▸ **YOUR GOAL**
Isolate every line in the data with the string "Toggle" and copy it.

▸ **Entries taken from a collection**

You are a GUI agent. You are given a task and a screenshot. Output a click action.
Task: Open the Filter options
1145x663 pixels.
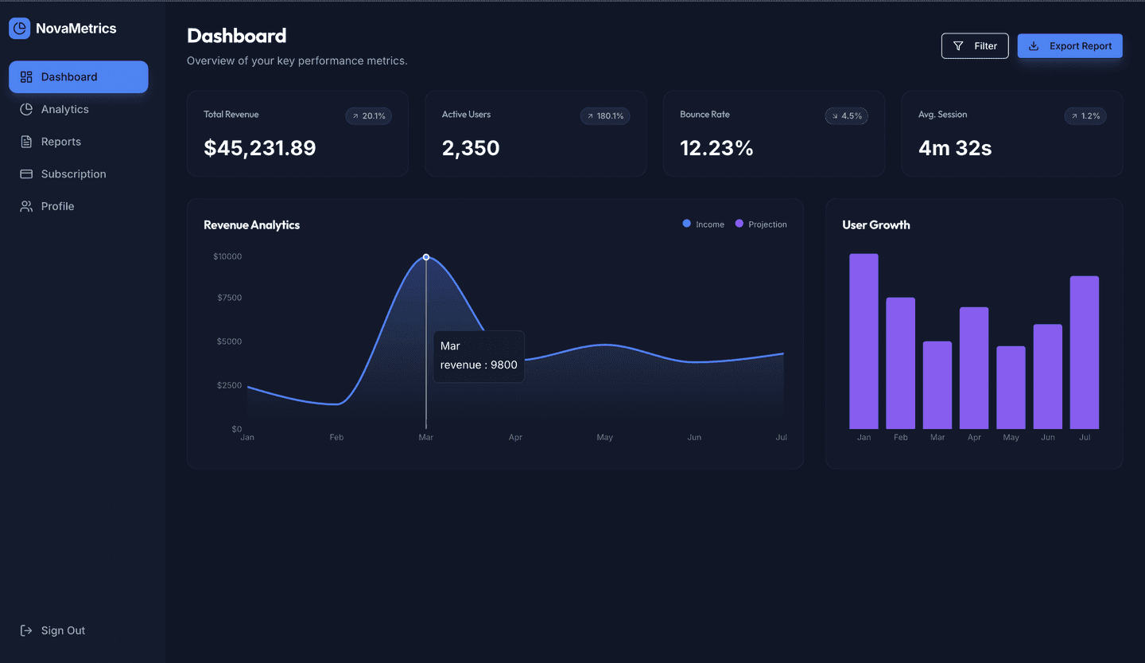click(975, 45)
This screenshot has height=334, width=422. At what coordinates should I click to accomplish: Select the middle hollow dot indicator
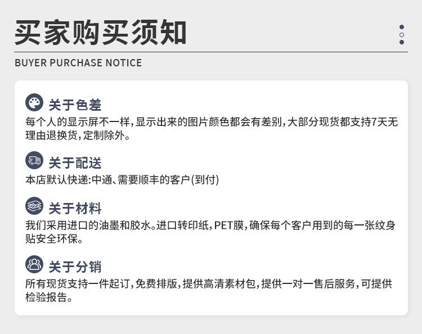(402, 35)
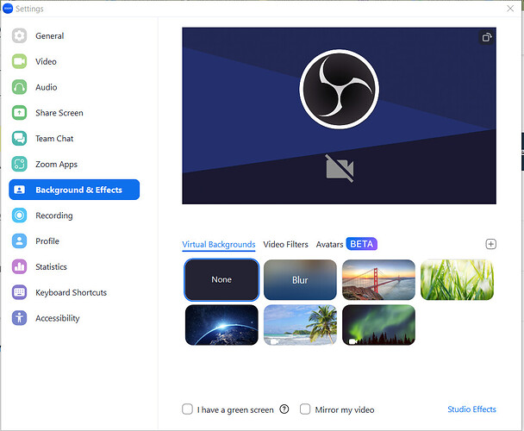This screenshot has width=524, height=431.
Task: Select the Blur background option
Action: (300, 280)
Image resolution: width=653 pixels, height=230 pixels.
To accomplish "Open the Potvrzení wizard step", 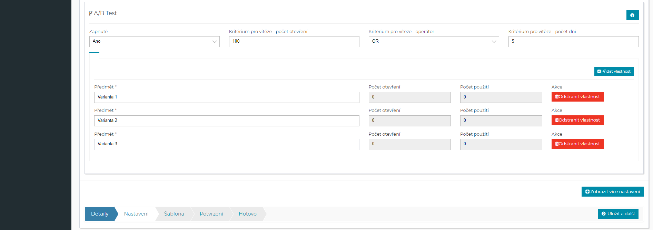I will 211,214.
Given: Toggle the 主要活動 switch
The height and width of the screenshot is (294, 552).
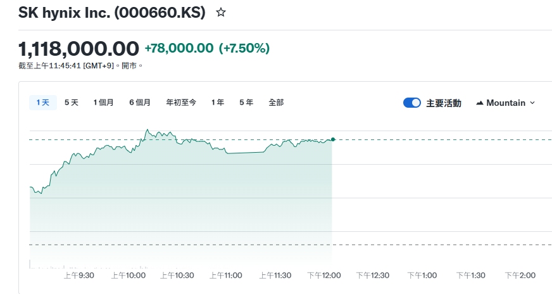Looking at the screenshot, I should tap(412, 103).
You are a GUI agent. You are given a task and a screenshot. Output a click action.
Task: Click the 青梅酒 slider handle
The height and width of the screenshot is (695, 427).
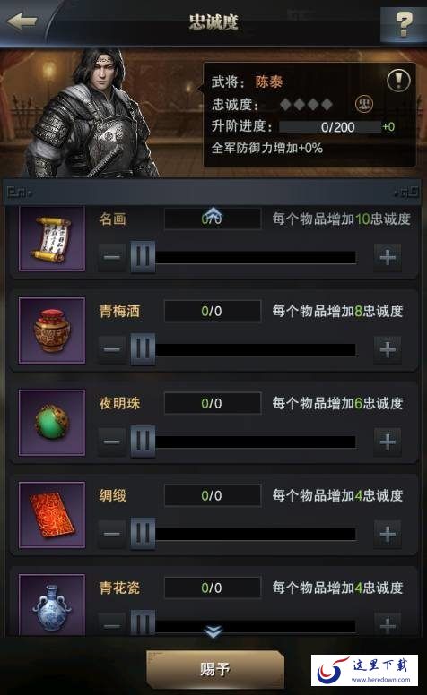coord(143,349)
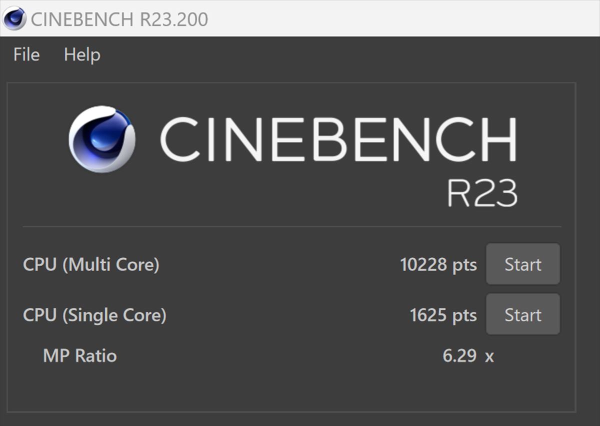This screenshot has height=426, width=600.
Task: Click the x unit beside the MP Ratio value
Action: tap(490, 357)
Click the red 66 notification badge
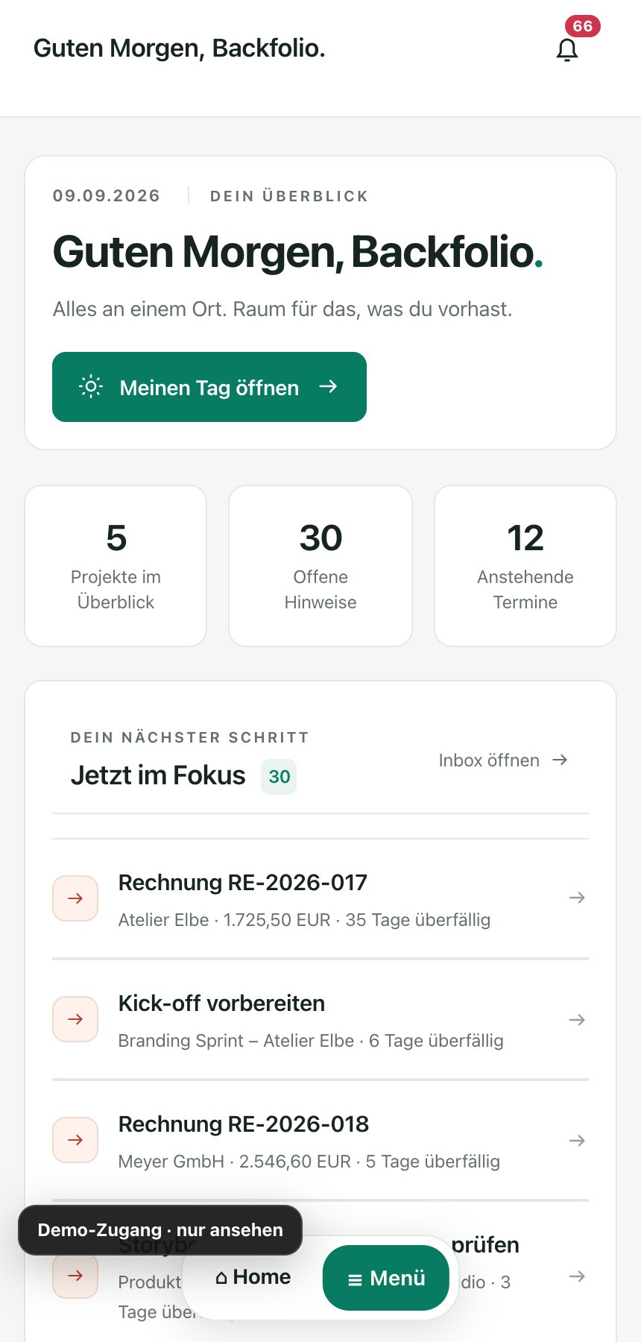The image size is (641, 1342). coord(583,26)
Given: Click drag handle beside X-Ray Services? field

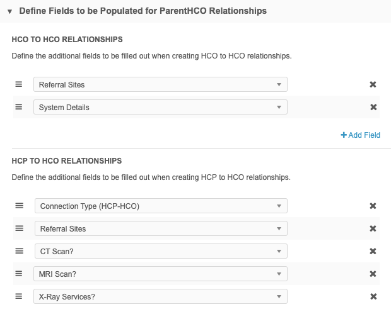Looking at the screenshot, I should [x=19, y=296].
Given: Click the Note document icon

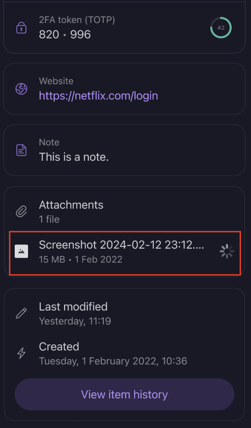Looking at the screenshot, I should (21, 150).
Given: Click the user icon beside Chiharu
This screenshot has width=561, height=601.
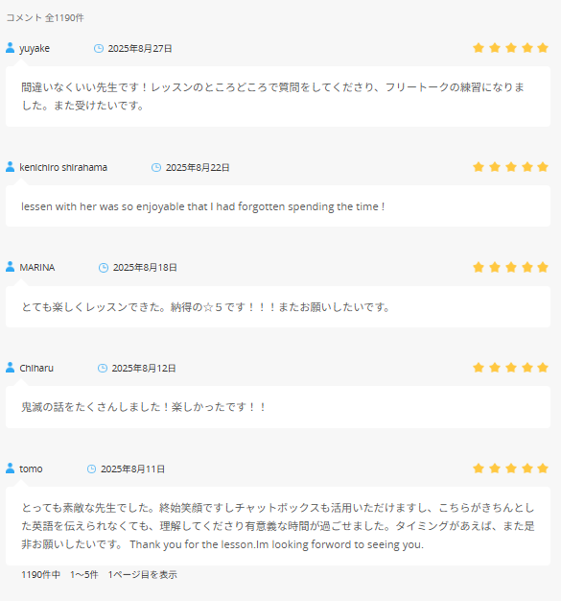Looking at the screenshot, I should coord(11,368).
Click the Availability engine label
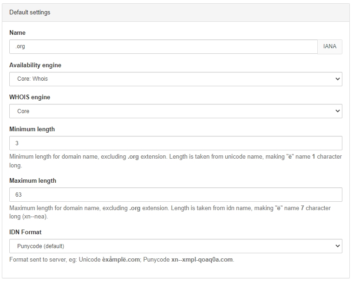Image resolution: width=354 pixels, height=282 pixels. coord(35,65)
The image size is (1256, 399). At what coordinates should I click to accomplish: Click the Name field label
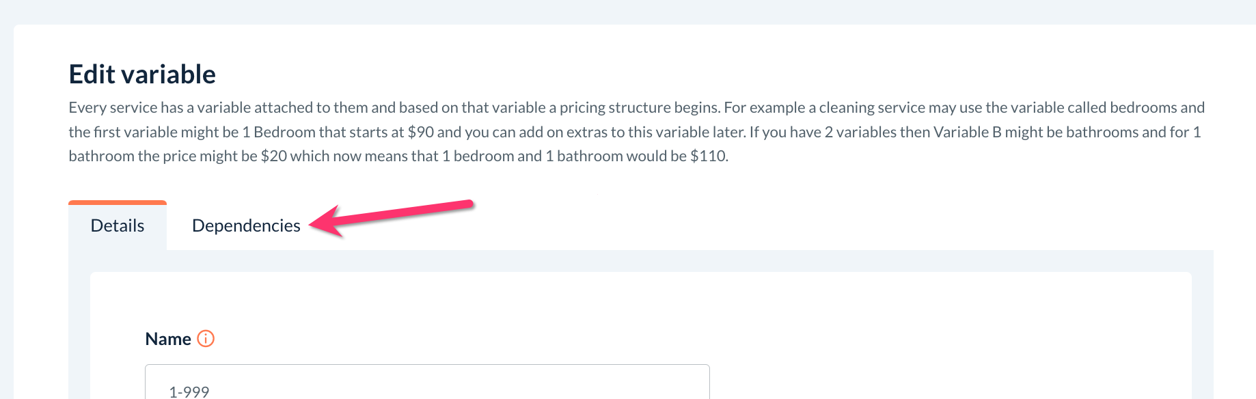point(168,340)
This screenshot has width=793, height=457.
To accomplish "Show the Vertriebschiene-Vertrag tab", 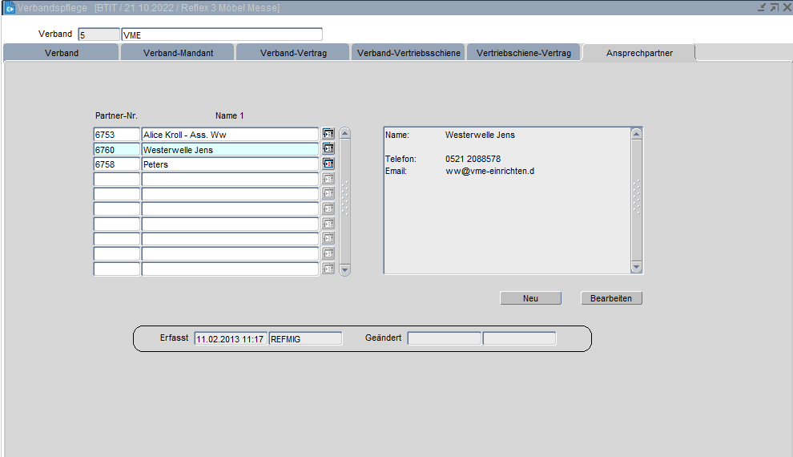I will point(523,53).
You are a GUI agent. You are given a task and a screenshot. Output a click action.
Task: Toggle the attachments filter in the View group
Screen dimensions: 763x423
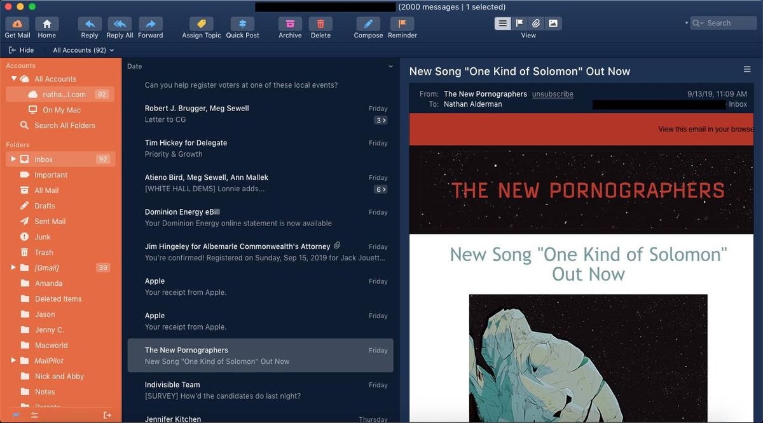coord(536,23)
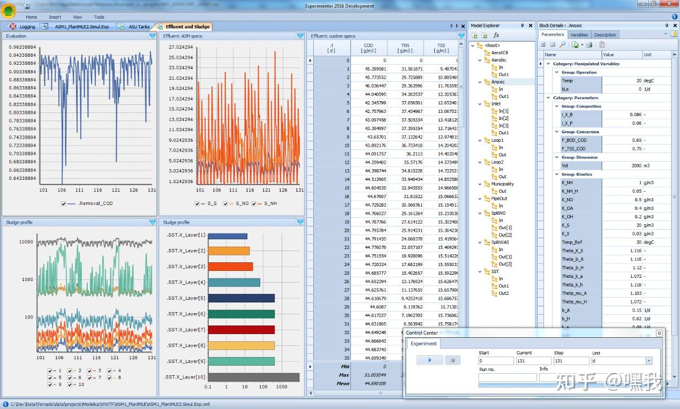The image size is (680, 409).
Task: Click the collapse-all minus icon in Block Details
Action: 553,45

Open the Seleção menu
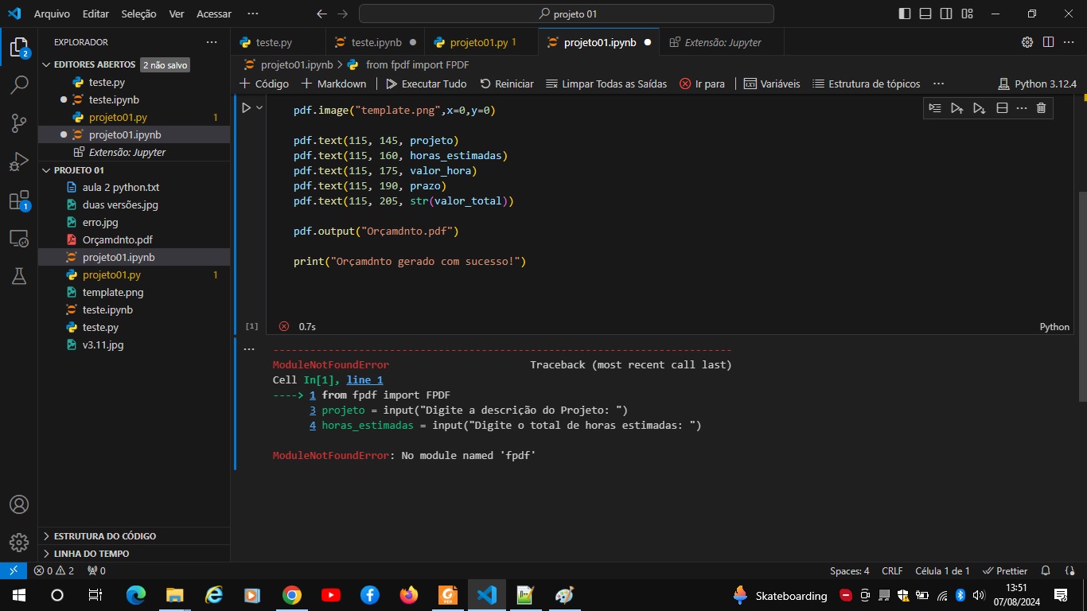point(138,14)
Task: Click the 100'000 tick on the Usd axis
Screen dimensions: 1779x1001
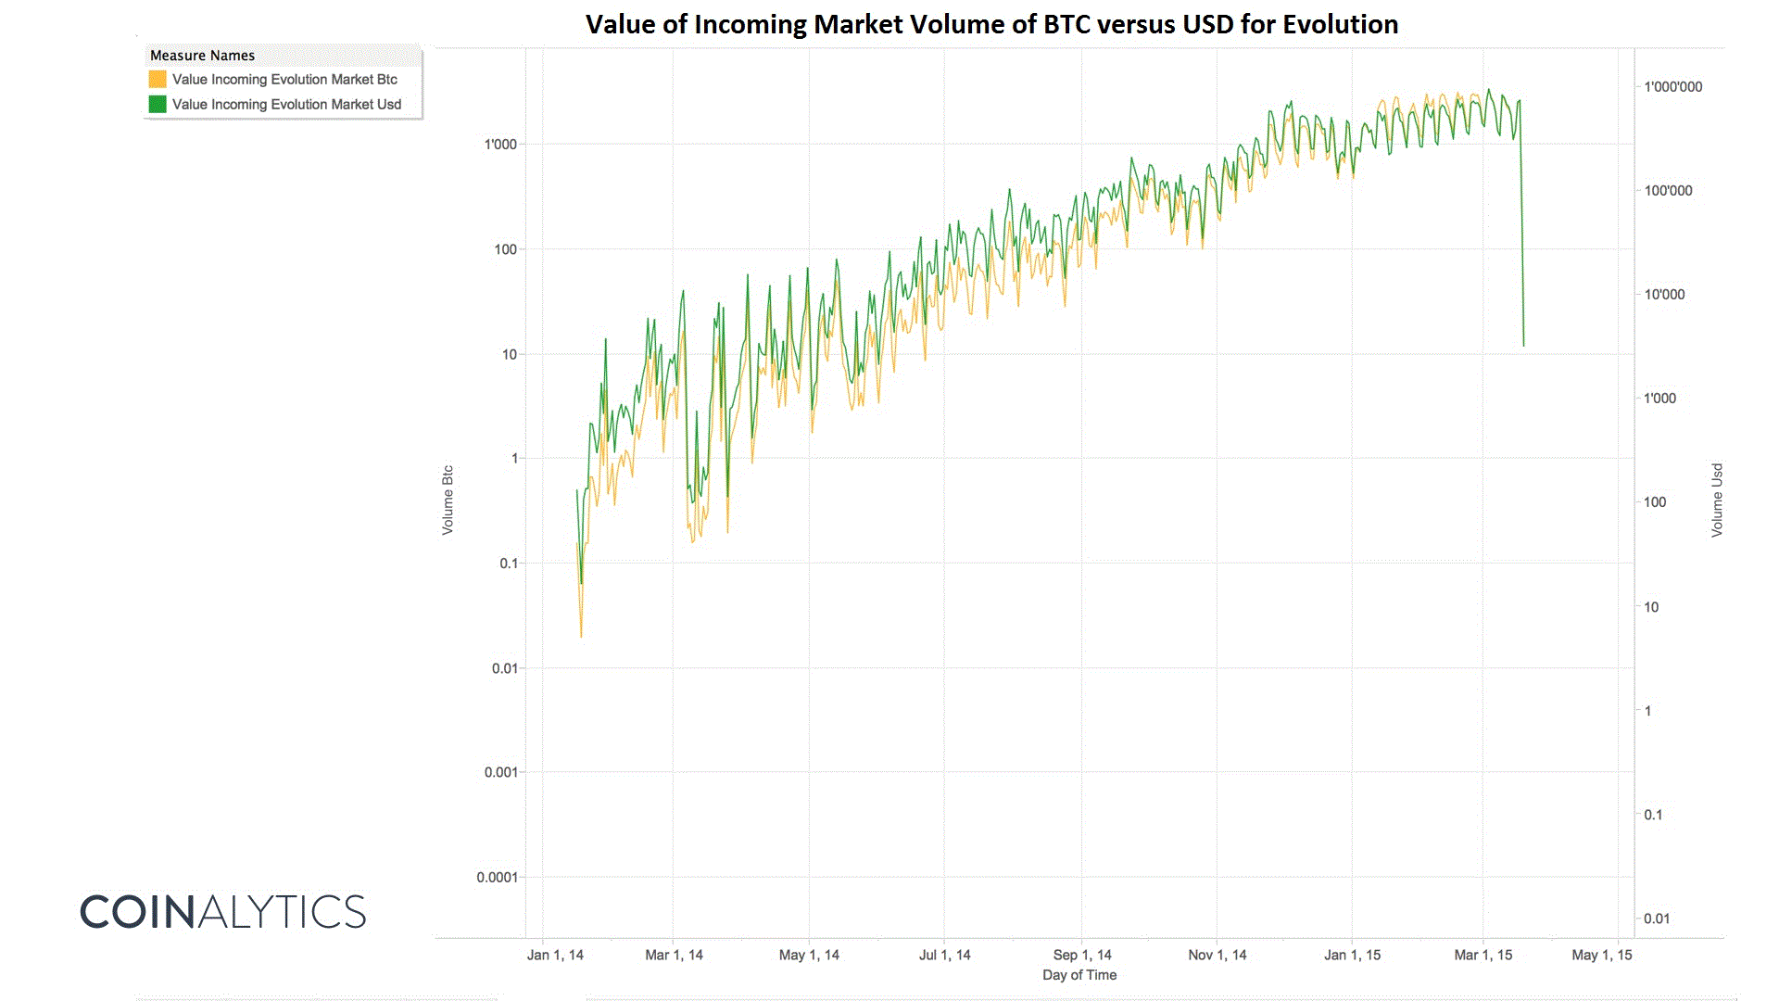Action: [1668, 191]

▸ **SOLUTION BELOW**
Given: Toggle the 主要活動 switch
Task: Toggle the attachments filter in the View group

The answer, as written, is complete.